- BRIEF
Find each line below that contains the word "selected", and copy every one of those lines.

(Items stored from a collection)
↓↓↓

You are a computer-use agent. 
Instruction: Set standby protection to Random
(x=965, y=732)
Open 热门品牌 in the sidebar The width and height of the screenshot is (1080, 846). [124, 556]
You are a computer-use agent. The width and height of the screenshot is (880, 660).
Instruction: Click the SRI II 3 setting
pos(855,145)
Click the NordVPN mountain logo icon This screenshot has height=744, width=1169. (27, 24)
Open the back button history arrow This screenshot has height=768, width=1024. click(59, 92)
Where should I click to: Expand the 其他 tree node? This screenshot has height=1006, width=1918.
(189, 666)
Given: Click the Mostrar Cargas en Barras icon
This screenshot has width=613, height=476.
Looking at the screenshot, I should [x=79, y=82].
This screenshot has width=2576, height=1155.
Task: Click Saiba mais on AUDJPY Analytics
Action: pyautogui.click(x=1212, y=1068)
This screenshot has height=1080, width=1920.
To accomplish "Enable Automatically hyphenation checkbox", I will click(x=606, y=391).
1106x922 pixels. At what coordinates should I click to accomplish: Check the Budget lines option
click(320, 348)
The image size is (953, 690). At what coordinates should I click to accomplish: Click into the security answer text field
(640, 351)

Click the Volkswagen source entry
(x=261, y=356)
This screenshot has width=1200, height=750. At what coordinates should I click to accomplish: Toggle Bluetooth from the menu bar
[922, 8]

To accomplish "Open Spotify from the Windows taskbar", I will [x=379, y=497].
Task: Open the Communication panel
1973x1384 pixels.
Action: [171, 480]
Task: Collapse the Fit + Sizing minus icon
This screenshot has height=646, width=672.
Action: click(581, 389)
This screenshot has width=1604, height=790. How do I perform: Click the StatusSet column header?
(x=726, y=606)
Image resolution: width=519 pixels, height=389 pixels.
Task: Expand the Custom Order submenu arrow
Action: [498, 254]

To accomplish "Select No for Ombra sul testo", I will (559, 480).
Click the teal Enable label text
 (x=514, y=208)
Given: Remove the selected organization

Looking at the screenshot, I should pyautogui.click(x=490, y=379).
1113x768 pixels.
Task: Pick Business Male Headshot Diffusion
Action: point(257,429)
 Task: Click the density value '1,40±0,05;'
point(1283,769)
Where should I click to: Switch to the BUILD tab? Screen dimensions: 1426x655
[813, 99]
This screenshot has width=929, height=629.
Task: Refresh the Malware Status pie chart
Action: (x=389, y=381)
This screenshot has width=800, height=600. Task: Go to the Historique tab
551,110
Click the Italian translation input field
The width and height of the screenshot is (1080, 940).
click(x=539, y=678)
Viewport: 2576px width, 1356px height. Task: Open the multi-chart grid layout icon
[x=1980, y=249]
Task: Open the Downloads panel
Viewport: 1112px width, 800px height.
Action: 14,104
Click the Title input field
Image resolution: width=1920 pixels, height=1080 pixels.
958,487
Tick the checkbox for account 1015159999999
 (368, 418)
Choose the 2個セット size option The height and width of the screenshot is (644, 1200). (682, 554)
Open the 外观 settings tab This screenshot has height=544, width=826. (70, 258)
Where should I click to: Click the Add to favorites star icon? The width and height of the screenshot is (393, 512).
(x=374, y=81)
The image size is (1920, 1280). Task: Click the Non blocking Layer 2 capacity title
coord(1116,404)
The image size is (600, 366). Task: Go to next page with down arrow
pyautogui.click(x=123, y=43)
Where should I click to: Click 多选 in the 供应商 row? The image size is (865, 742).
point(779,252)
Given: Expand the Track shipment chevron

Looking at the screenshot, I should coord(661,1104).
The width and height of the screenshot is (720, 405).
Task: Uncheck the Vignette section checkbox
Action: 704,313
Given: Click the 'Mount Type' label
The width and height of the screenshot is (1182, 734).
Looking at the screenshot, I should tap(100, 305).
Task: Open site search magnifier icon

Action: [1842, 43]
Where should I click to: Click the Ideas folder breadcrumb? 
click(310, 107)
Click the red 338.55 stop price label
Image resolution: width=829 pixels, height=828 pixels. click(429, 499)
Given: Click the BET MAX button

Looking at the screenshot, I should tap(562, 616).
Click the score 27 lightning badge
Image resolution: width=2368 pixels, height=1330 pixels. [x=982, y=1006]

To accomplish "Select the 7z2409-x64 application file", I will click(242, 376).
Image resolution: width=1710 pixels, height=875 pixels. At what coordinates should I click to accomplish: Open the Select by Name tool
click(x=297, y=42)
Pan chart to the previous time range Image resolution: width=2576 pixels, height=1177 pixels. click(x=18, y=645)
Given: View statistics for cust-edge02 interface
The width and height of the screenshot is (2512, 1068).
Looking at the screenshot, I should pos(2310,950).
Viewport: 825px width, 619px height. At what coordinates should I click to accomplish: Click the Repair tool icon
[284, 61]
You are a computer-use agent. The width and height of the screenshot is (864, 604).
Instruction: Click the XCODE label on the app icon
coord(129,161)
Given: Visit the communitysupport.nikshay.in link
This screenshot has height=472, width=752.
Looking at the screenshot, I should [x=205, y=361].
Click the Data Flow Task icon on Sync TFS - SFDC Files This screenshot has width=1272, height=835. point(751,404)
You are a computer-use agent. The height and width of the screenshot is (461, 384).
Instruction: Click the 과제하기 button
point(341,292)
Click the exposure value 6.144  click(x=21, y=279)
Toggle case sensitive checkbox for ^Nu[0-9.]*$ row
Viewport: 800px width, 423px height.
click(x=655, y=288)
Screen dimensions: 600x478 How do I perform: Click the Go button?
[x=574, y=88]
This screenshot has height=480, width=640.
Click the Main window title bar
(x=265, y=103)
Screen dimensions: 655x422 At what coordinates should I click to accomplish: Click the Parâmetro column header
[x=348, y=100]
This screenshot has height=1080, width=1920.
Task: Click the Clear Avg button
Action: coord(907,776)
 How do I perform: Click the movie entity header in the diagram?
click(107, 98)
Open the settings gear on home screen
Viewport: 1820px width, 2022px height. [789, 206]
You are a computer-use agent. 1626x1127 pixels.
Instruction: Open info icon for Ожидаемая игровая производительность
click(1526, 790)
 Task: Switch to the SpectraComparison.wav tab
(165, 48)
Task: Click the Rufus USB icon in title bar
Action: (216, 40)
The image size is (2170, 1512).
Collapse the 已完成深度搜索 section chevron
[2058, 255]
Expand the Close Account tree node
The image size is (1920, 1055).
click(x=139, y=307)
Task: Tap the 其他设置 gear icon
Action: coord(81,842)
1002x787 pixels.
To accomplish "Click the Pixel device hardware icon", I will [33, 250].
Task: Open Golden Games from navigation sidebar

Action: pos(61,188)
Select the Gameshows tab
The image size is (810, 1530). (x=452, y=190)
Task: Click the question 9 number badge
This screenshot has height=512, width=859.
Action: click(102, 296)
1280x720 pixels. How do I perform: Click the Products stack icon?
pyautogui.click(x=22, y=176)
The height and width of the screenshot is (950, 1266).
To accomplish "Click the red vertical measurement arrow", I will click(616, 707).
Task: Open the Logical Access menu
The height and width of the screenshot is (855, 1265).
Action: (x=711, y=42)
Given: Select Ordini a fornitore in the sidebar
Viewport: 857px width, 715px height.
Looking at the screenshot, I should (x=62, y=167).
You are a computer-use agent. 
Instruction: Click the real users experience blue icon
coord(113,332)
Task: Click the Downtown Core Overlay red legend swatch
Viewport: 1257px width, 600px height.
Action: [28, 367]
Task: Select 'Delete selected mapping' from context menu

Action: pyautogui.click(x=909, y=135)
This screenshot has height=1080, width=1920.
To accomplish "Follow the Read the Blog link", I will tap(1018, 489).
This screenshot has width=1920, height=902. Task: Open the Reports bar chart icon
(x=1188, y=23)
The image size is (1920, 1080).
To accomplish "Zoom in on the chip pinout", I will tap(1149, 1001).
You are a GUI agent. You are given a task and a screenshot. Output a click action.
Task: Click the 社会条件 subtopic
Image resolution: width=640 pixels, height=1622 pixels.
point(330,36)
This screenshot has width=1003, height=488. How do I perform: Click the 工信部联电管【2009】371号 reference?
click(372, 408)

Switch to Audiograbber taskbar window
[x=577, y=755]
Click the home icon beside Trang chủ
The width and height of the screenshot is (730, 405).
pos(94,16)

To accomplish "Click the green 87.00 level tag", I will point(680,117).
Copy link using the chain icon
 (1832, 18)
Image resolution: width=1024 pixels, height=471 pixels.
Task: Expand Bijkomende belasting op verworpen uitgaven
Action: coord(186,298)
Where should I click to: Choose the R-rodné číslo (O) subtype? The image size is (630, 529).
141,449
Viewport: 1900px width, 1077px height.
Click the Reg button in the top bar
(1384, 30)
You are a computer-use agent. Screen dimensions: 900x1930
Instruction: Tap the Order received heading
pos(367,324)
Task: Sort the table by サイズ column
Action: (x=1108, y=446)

↑↑↑

- THE ANSWER
Given: Remove the selected organization
Task: Select 'Delete selected mapping' from context menu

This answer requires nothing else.